[WHAT THE EXERCISE ASKS] Print, word for word, the entries from the line containing "This screenshot has width=1824, height=713." up to and including the line containing "click(16, 160)".

(begin)

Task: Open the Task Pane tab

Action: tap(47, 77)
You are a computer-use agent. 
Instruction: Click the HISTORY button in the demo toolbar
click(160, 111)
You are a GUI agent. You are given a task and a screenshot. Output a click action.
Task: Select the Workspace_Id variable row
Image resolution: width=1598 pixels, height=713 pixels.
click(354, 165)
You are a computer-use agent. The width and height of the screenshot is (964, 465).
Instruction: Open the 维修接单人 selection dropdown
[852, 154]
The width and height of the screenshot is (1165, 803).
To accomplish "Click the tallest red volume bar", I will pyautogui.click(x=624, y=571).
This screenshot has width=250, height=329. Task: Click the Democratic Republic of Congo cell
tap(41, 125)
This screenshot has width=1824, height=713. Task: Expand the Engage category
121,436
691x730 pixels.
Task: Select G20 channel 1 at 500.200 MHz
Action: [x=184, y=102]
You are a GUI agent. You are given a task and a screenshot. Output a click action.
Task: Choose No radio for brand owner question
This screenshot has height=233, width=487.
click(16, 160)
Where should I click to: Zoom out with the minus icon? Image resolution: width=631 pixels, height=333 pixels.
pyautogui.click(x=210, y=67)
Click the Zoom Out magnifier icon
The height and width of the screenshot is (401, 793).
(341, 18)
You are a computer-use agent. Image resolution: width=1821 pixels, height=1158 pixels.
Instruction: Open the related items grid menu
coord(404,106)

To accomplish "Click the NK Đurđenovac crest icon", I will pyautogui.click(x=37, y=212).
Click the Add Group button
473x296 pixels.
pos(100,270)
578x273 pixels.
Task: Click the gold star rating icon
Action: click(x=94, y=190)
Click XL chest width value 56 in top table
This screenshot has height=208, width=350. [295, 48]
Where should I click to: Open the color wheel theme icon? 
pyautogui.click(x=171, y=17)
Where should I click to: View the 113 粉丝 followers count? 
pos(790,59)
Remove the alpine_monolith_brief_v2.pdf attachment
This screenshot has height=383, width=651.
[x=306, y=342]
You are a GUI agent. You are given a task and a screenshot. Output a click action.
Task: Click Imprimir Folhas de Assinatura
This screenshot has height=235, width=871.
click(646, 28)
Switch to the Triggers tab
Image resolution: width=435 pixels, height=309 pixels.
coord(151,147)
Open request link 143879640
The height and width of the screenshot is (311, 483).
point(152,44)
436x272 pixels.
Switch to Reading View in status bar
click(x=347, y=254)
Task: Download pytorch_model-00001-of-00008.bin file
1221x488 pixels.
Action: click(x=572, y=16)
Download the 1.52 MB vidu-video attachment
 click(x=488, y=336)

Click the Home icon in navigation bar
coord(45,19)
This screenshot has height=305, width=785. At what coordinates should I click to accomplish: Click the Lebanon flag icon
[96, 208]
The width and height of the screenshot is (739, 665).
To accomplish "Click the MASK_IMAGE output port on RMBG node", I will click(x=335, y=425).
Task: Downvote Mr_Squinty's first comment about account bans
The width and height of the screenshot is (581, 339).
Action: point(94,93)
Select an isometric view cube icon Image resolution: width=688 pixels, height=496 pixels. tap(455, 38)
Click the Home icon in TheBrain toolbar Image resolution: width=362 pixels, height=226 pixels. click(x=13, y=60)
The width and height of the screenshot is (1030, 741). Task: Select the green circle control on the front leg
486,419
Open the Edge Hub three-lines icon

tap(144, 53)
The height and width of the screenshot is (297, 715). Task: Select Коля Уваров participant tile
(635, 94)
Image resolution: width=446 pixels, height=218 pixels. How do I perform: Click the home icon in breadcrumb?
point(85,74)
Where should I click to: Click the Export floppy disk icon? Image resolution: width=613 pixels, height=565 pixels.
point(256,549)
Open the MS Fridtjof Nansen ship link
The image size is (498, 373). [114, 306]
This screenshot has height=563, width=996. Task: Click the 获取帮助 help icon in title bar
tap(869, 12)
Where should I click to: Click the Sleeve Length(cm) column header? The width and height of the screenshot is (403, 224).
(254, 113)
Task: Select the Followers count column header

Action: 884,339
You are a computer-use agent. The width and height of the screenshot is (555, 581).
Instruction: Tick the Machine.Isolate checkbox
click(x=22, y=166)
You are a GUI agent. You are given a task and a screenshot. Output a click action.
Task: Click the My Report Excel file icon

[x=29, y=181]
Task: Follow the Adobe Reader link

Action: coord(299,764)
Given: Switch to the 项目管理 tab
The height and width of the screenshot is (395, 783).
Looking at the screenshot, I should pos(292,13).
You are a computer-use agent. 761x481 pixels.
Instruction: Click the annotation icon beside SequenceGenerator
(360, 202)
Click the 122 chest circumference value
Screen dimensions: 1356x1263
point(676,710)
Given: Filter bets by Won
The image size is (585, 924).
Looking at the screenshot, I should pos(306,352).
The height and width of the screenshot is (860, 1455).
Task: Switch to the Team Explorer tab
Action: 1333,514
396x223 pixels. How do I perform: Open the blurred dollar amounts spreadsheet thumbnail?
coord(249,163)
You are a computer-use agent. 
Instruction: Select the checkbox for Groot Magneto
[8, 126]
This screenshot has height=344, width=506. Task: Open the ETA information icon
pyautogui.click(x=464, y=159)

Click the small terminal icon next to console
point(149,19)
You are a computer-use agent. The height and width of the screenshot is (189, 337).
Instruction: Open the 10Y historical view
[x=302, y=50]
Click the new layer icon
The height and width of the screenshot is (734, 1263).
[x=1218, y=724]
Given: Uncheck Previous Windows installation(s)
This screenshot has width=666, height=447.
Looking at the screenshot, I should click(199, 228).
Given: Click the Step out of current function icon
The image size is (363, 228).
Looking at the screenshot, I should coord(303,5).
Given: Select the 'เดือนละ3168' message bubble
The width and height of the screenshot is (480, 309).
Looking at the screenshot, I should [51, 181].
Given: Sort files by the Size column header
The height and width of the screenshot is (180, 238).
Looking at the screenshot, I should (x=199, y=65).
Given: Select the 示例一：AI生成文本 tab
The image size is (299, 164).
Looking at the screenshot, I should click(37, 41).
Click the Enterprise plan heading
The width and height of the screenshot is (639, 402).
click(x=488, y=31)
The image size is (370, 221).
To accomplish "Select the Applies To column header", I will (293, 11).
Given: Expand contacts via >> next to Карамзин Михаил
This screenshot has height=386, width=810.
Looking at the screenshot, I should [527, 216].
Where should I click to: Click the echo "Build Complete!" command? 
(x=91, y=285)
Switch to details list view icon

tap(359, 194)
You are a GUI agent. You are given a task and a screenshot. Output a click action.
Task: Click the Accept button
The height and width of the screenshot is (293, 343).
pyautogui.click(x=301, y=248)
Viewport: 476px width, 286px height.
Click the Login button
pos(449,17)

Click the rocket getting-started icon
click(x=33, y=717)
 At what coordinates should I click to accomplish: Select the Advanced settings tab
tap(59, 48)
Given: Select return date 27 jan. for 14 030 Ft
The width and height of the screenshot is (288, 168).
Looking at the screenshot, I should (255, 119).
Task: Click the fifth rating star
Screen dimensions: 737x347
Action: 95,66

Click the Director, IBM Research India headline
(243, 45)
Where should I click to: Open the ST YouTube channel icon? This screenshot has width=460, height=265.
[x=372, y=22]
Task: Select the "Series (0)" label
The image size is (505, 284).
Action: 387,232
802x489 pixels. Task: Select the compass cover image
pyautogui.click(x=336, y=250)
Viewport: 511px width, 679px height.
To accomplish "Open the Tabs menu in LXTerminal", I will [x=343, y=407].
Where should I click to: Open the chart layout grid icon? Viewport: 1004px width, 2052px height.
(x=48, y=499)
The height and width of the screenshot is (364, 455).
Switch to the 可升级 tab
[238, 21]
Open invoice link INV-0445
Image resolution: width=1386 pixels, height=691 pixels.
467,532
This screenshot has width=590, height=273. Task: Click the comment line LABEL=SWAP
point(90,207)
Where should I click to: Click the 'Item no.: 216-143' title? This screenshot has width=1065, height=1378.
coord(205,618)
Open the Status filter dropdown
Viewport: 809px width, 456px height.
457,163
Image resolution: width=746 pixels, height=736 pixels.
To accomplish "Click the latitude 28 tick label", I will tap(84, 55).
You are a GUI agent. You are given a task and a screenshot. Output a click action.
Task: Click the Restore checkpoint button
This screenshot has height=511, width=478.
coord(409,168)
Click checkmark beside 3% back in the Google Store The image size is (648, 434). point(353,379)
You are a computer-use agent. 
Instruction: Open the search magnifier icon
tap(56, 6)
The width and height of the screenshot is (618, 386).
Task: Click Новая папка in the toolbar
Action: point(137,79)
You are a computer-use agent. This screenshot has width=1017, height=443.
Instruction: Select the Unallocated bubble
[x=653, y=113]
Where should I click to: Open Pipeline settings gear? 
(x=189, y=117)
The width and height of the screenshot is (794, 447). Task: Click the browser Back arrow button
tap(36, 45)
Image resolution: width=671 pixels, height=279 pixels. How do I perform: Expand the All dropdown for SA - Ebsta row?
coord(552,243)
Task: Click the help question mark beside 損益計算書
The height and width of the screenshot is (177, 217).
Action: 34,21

(end)

[SOLVED PROBLEM]
This screenshot has width=1824, height=713. Task: Expand the Engage category
121,436
691x730 pixels.
Task: Select G20 channel 1 at 500.200 MHz
Action: [x=184, y=102]
You are a GUI agent. You are given a task and a screenshot. Output a click action.
Task: Choose No radio for brand owner question
This screenshot has height=233, width=487.
click(16, 160)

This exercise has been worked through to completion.